[Exercise passage — start]

However, what does this story miss? According to The Times: “Sunak is not an immigrant success story, but an English public school and Oxbridge success story. He is the product of an upper-middle-class education.” Furthermore, it is important to know that although Sunak portrays himself and his family as average, upper-middle-class, his wife is the daughter of one of India’s richest men and is worth around £300 million. Tthe family has a mansion in Northallerton, a house and an apartment in Kensington, London, and an apartment in California. In politics, he is regarded as a non-ideological liberal who made smart tactical decisions in supporting Johnson and had a very quick rise to power.

Now, to Sir Keir Starmer. Starmer, married with children, tells us he grew up in a working-class family, his father worked in a factory, and his mother was a nurse for the NHS. Also, he was the first in his family to attend university and studied law at Leeds. After graduating he became a lawyer taking many pro-bono cases, including against big corporations, later worked in North Ireland, and then became the Director of Public Prosecutions. In 2014 he received a knighthood for services to criminal justice.

But, what doesn’t he tell us? Quite importantly, his opinions are not clear. Starmer has been known to politically flip-flop and adjust his message to the crowd and his needs. As a young Oxford graduate student, he became involved in Socialist causes, and seemingly maintained many of those opinions. However, he has also moved the Labour Party in a more centrist direction and often supports centrist ideas. Additionally, he is perceived as a boring, corporate person by voters, and not political enough by the political class. 

Finally, it is important to note that there are other parties in Britain, but only the big parties are true contenders for the premiership – meaning one of these two will, unless there is a leadership change, become PM.

[Exercise passage — finish]

Things to do —
- a) In the passage on Sunak and Starmer, where did Starmer study law?
- b) Decide whether each statement agrees with the passage on Sunak and Starmer: (i) Starmer received a knighthood in 2014 for services to criminal justice. (ii) Starmer's mother worked in a factory. (iii) The Times calls Sunak an immigrant success story. Answer yes or no for each and quote the deciding words.
The material after this passage is separate from it.

[Supplied information — start]

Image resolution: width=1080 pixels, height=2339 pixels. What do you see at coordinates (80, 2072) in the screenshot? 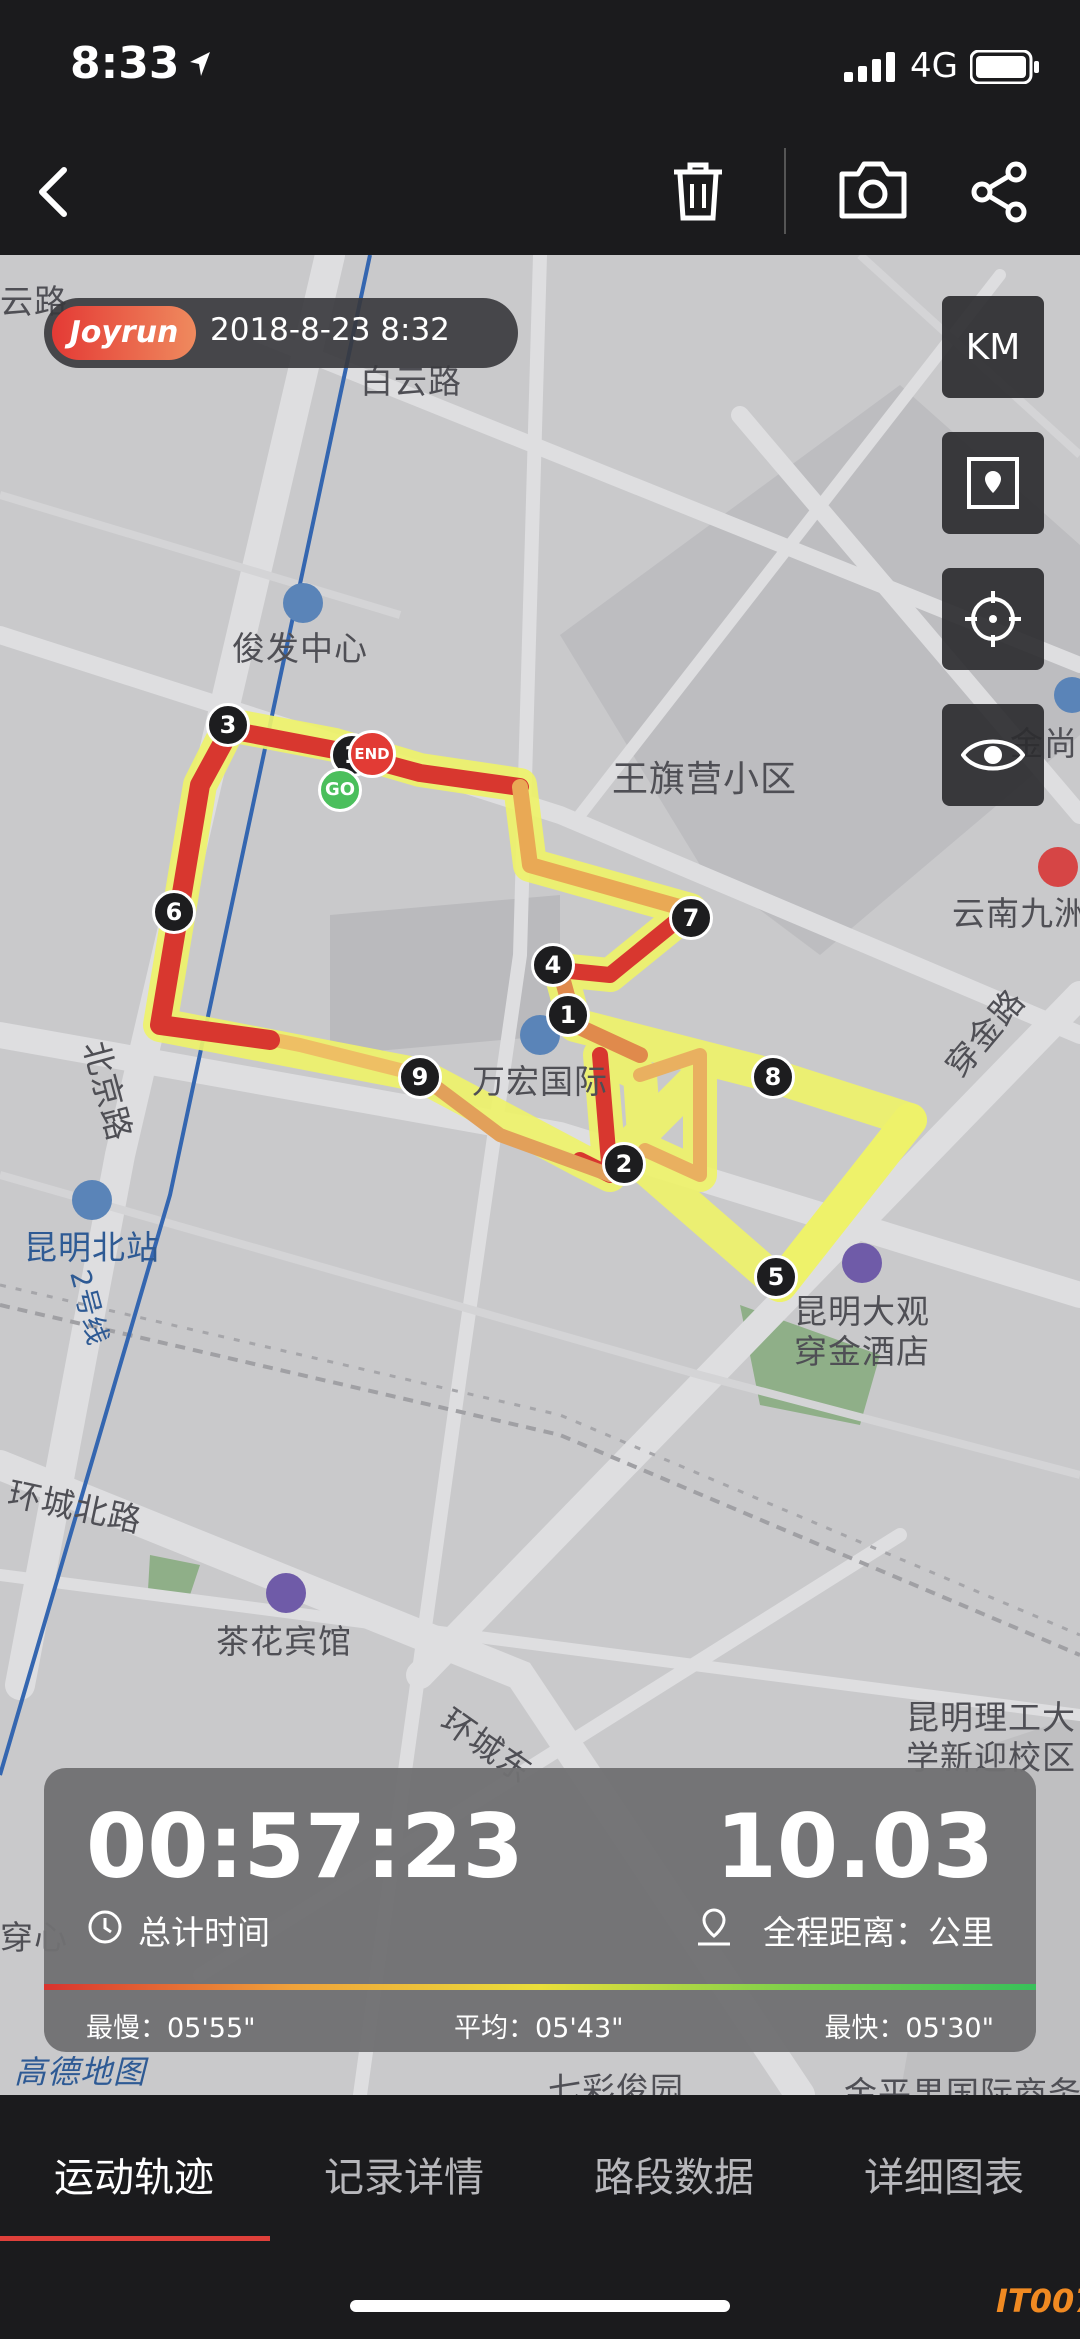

[Supplied information — finish]

Answers per task —
- a) At Leeds.

- b)
(i) Yes: "In 2014 he received a knighthood for services to criminal justice."
(ii) No: "his father worked in a factory, and his mother was a nurse for the NHS."
(iii) No: "Sunak is not an immigrant success story, but an English public school and Oxbridge success story."